## START Dataset records

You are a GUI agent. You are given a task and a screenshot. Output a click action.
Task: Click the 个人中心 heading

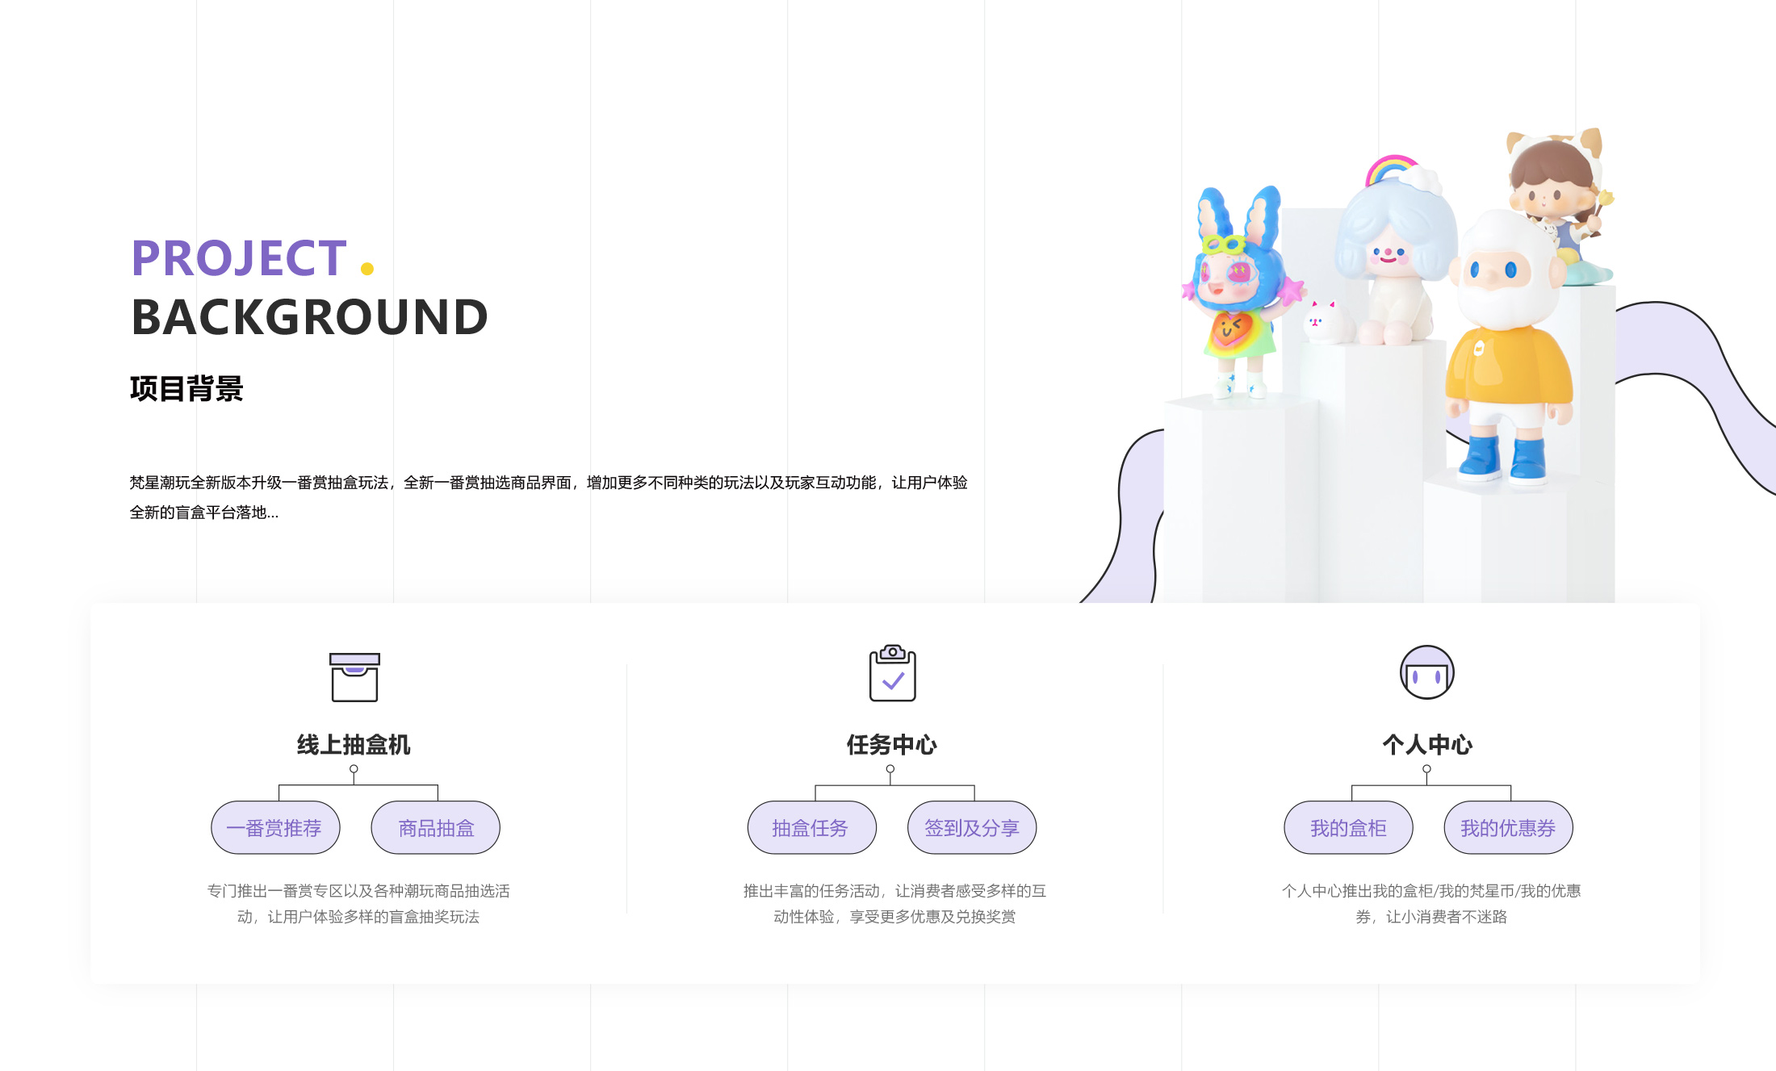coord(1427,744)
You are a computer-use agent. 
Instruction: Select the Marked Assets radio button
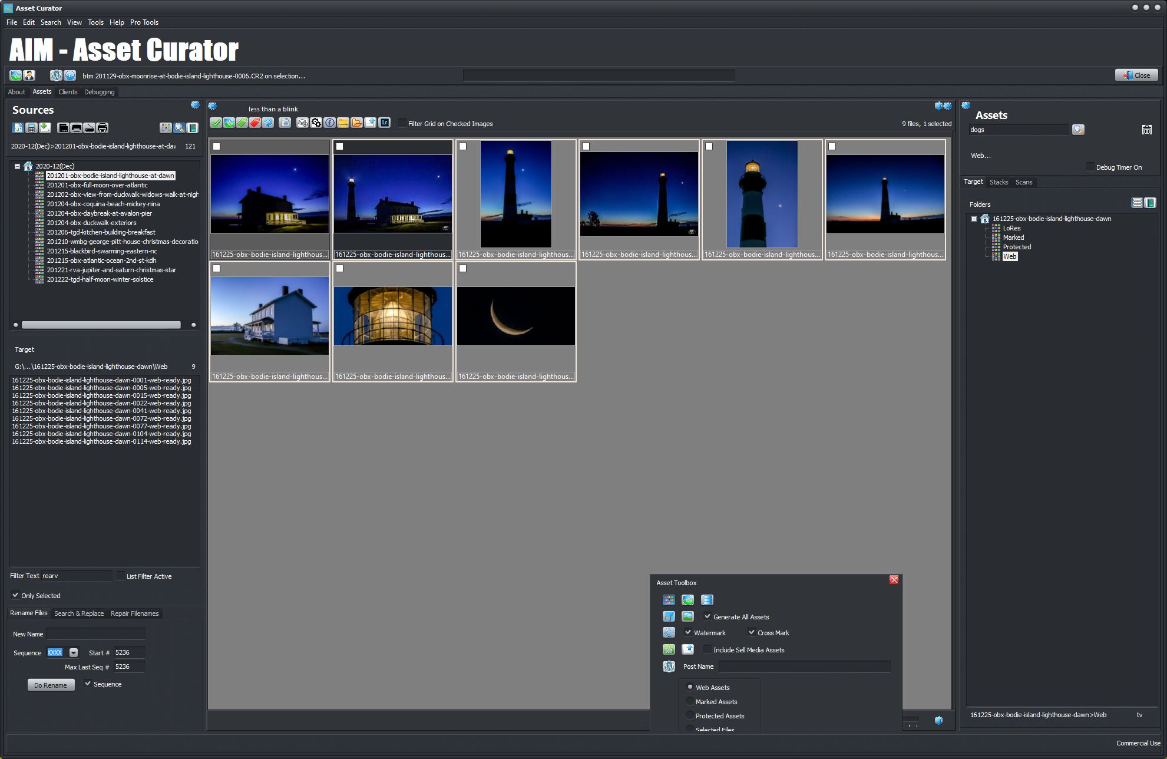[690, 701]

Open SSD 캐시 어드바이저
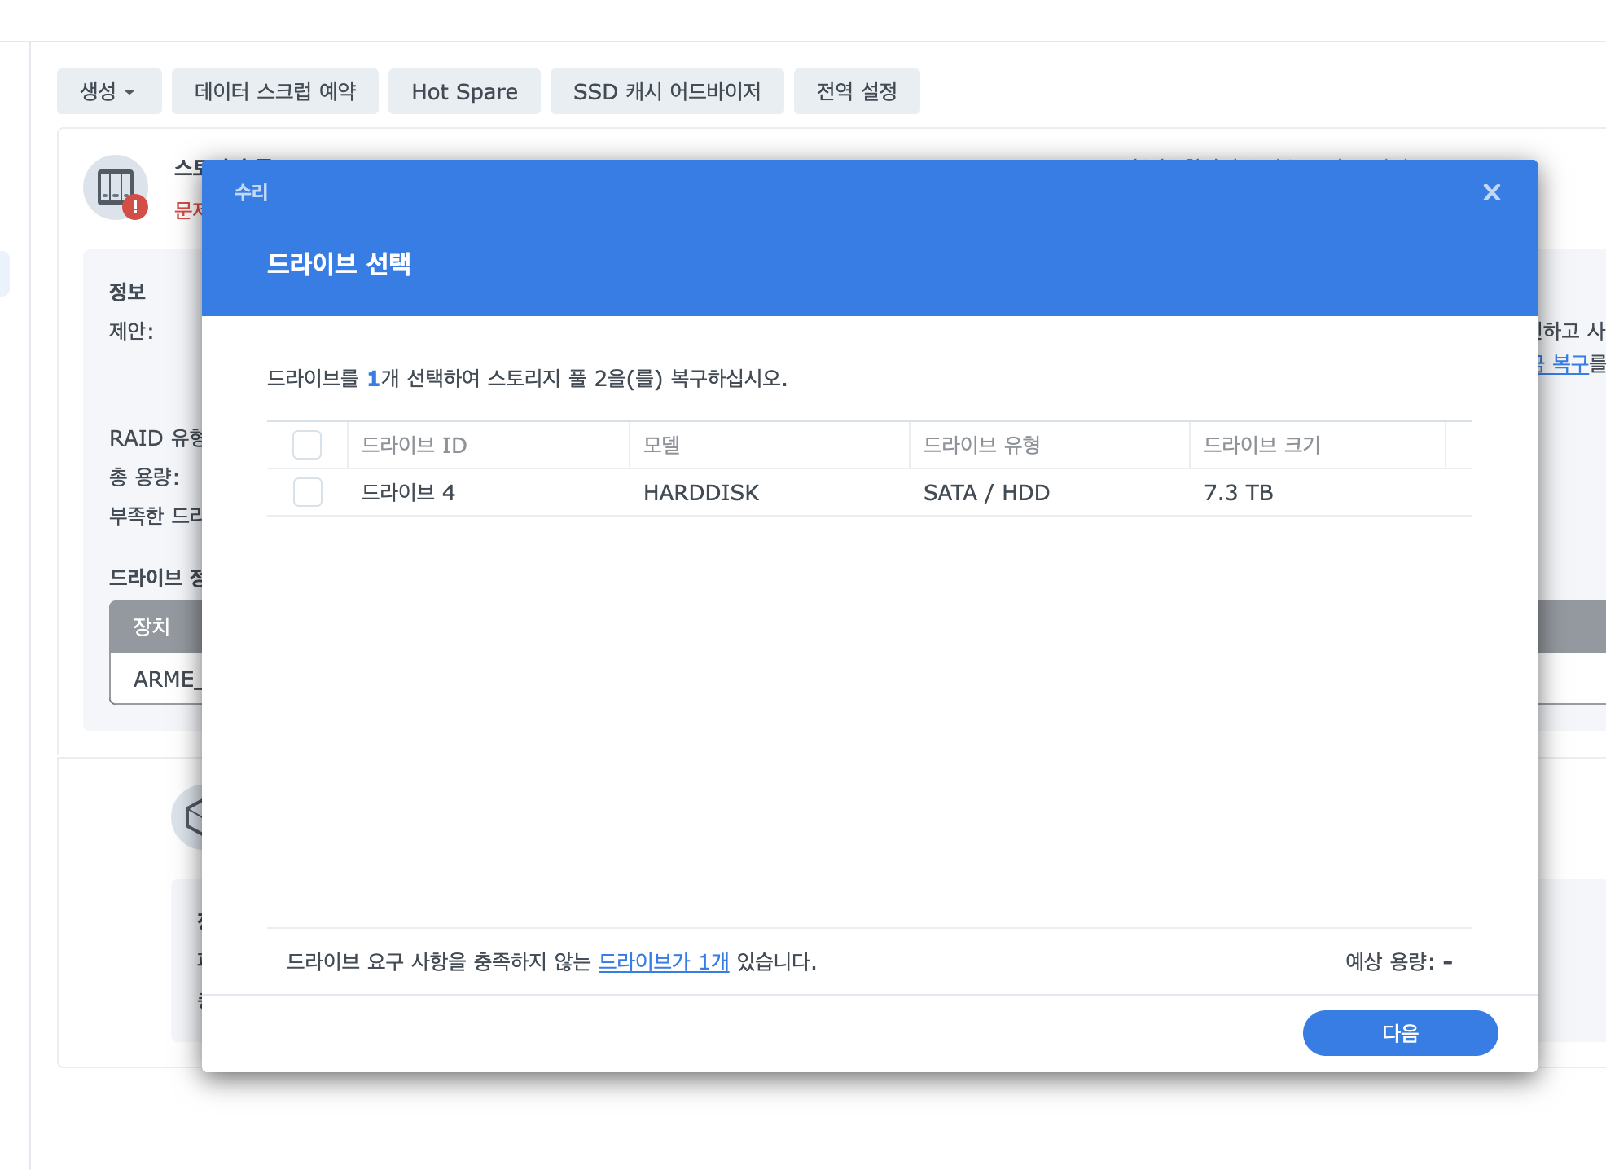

## END Dataset records

Stated goal: Can you arrange every line of the records above into a Markdown table with two columns, Row for the row number and Line for the line itself, skipping blank lines and leaving out the pictures?

Task response:
| Row | Line |
|---|---|
| 1 | You are a GUI agent. You are given a task and a screenshot. Output a click action. |
| 2 | Task: Click the 个人中心 heading |
| 3 | coord(1427,744) |
| 4 | You are a computer-use agent.  |
| 5 | Instruction: Select the Marked Assets radio button |
| 6 | [690, 701] |
| 7 | Open SSD 캐시 어드바이저 |